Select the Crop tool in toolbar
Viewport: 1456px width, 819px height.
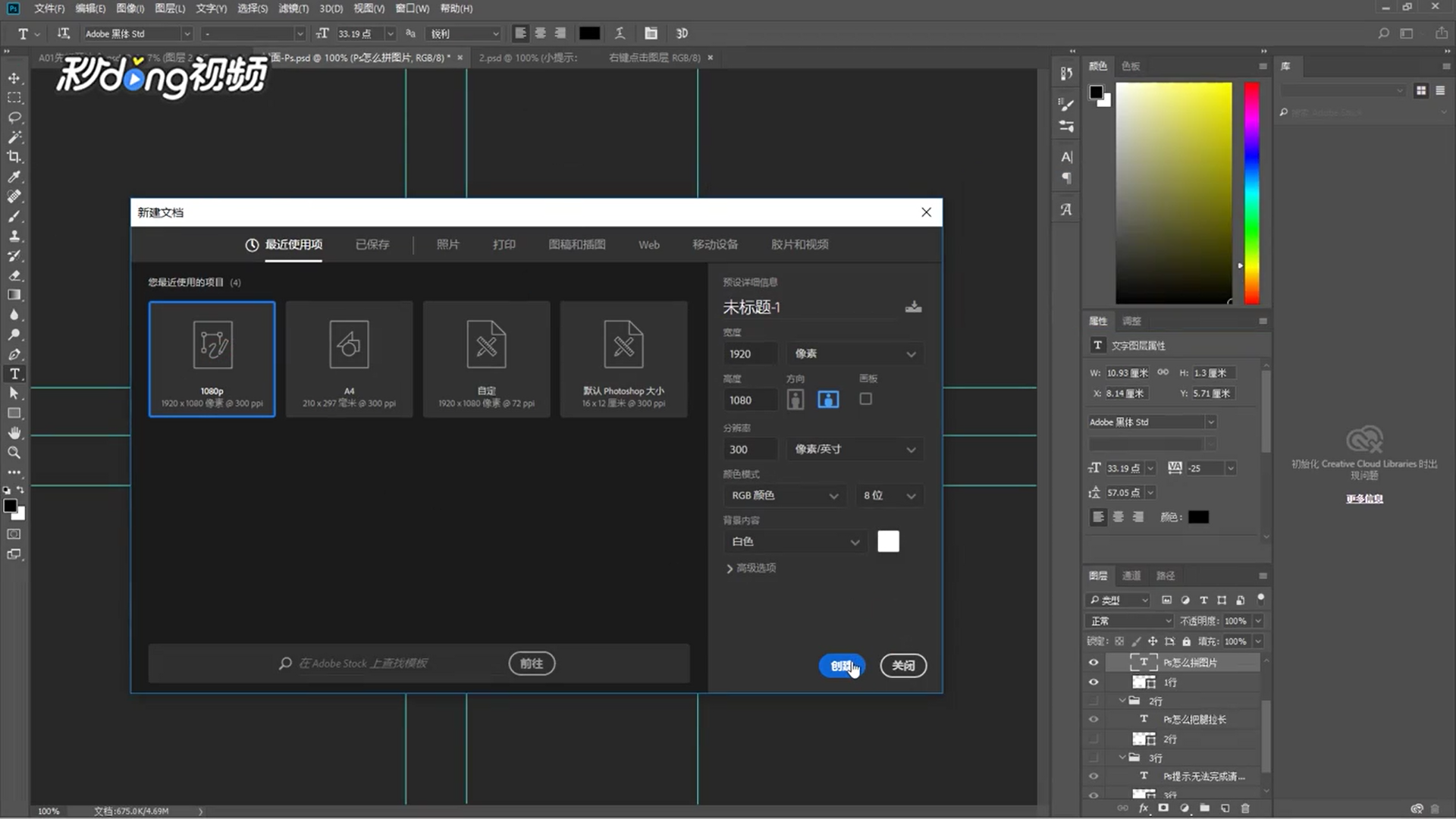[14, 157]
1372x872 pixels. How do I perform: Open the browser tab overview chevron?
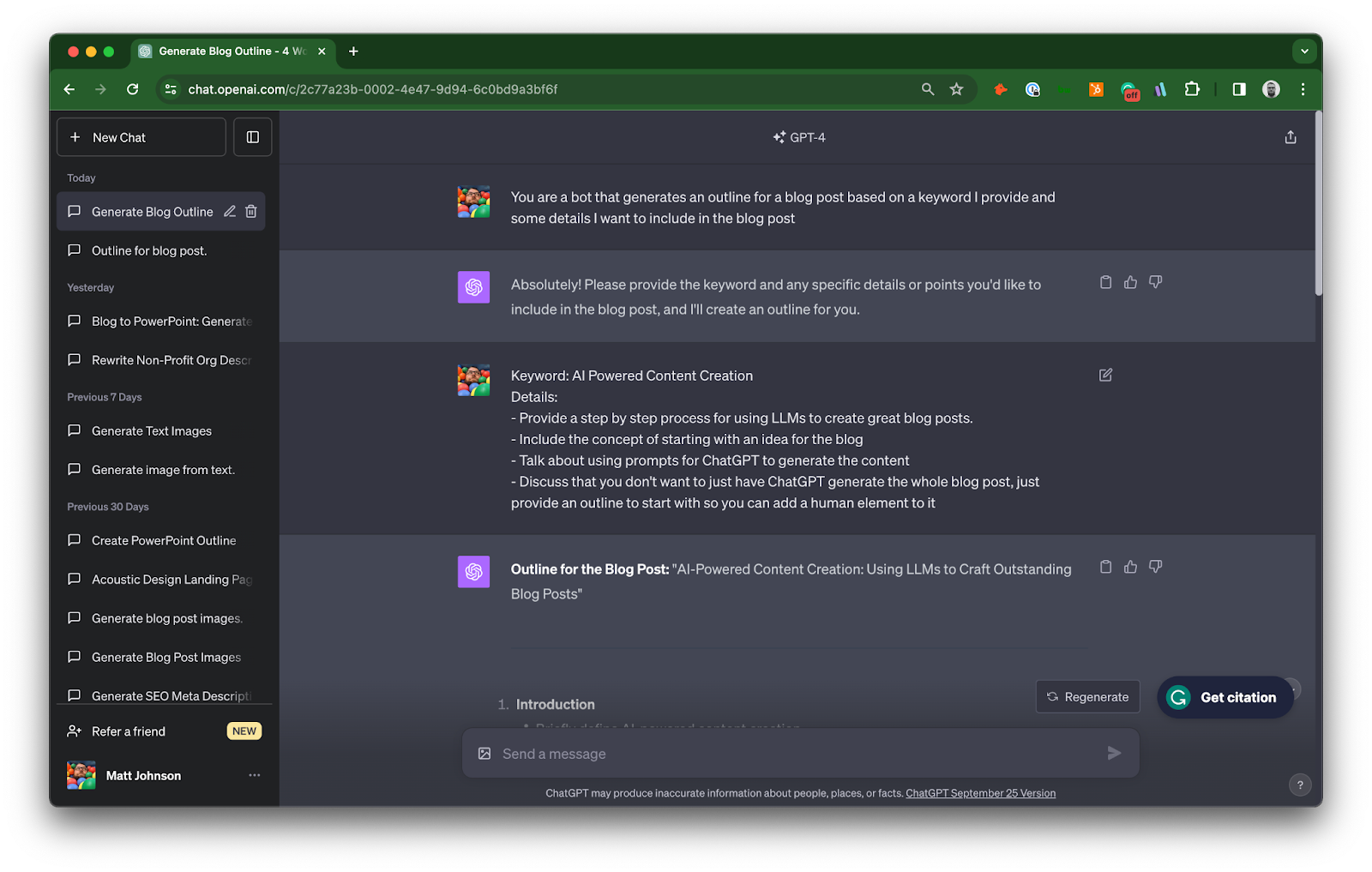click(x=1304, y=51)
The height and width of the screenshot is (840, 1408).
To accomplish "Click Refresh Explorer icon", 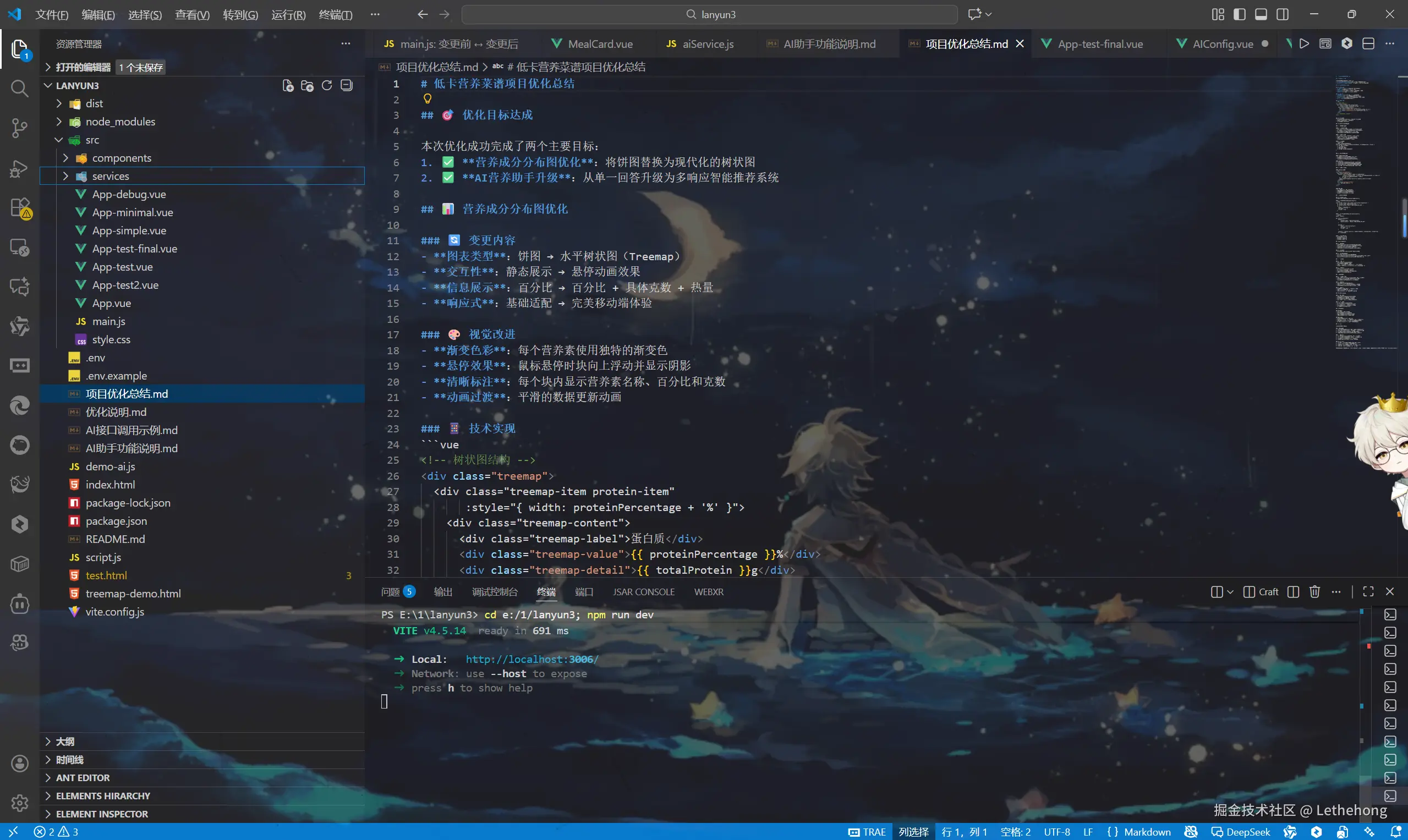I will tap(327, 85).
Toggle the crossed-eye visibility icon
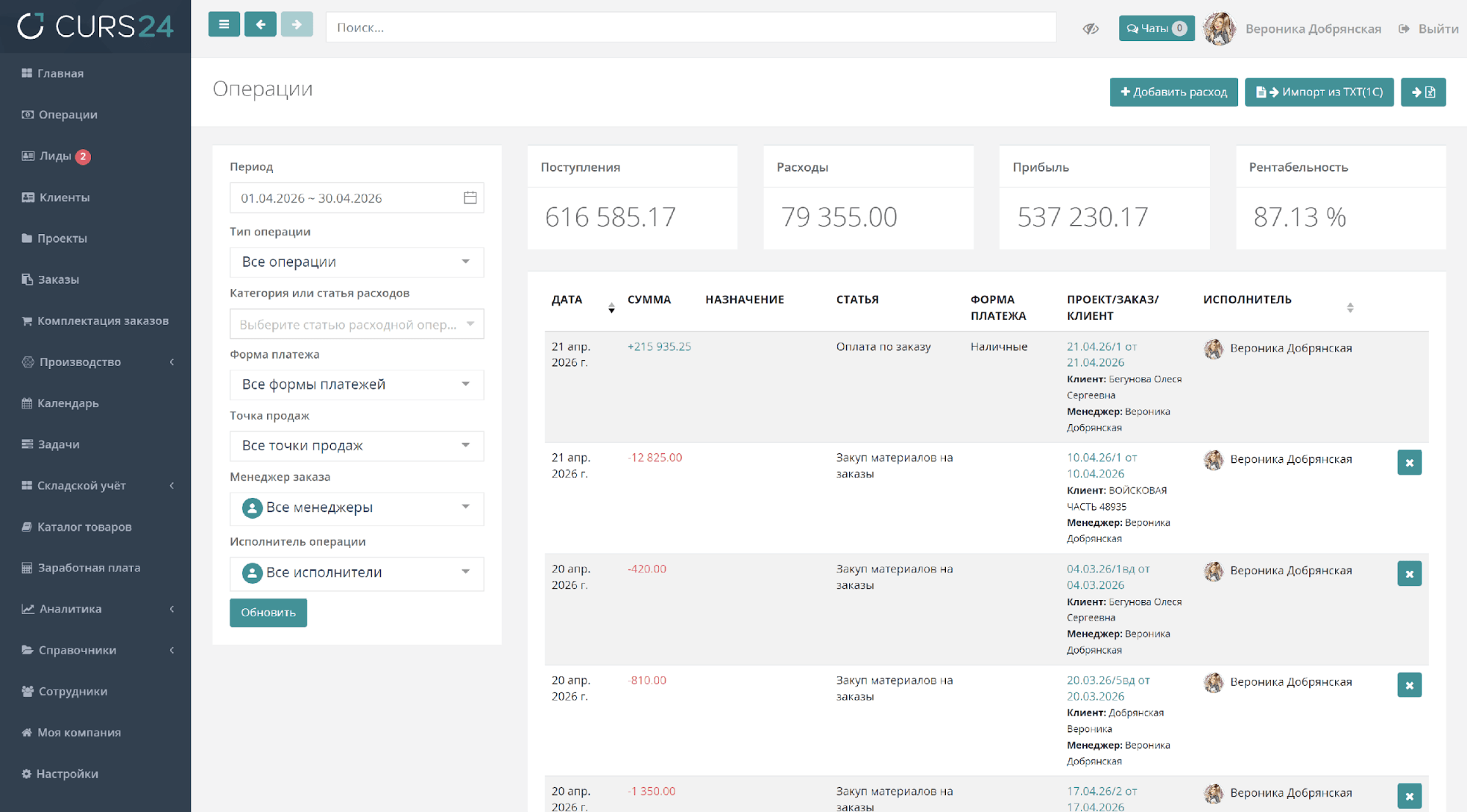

○ ○ ○

» **WHAT IS REQUIRED**: Only the lines from the top of the data through the line with "The height and" should be quoted, exactly and with both ends kept; skip the pictures.

» **YOUR RESPONSE**:
Select the Crop tool in toolbar
Viewport: 1456px width, 819px height.
[14, 157]
1372x872 pixels. How do I perform: Open the browser tab overview chevron?
click(x=1304, y=51)
The height and width of the screenshot is (840, 1408).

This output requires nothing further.